Paul Goldberger, one of the nation's most eminent writers in the field of architecture, design and urbanism, has been the architecture critic at The New Yorker magazine since July 1997. As The New Yorker's architecture critic, he continues the magazine's celebrated Sky Line column, a position once held by Lewis Mumford and more recently by Brendan Gill. He is the author of several books, including the text for The World Trade Center Remembered, which was recently published by Abbeville Press, and Manhattan Unfurled, published by Random House. He is now at work on a book that will tell the story of the redevelopment of the site of the World Trade Center in Lower Manhattan, to be published by Random House in 2004, and he is also writing a book on the experience of looking at architecture.
He joined The New Yorker in July of 1997, following a 25-year career at The New York Times, where he won a Pulitzer Prize in 1984 for his architecture criticism, the highest award in journalism. He joined the staff of The Times in 1972, the year of his graduation from Yale, and he was named the paper's daily architecture critic in 1973. In 1990 he was named cultural news editor, and in 1994 he became the newspaper's chief cultural correspondent.
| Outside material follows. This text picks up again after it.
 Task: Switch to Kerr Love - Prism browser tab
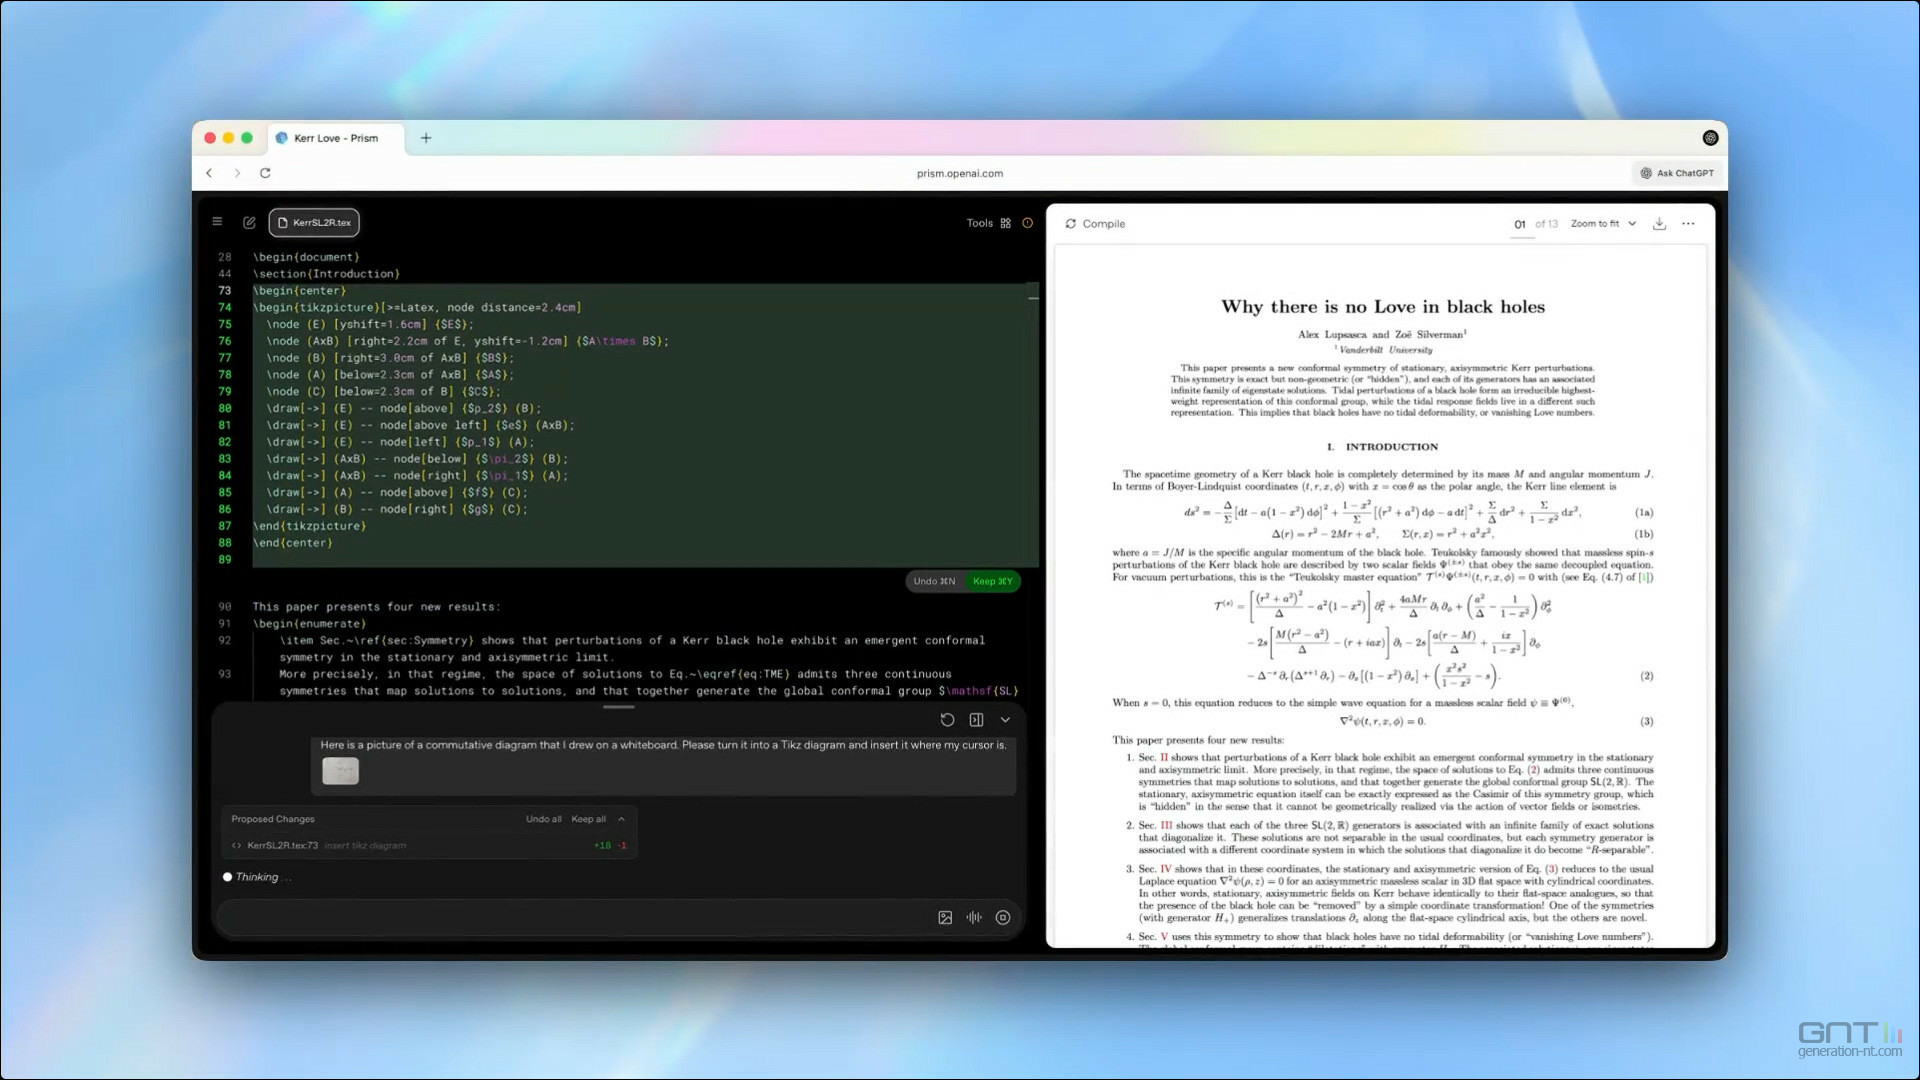click(335, 138)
He lectures widely around the country on the subject of architecture, design, historic preservation and cities, and for several years taught architecture criticism at the Yale School of Architecture. In the spring of 2004 he will be teaching a course on covering Ground Zero and large-scale urban reconstructions at the School of Journalism at the University of California at Berkeley. He has also served as a special consultant to several major cultural and educational institutions, including the Morgan Library in New York, the Corcoran Gallery of Art in Washington, D.C., the Carnegie Science Center in Pittsburgh and the Ross Institute in East Hampton, New York, where he has organized and directed the process of selecting an architect. He also serves as an advisor to Cornell University on campus architecture and planning matters.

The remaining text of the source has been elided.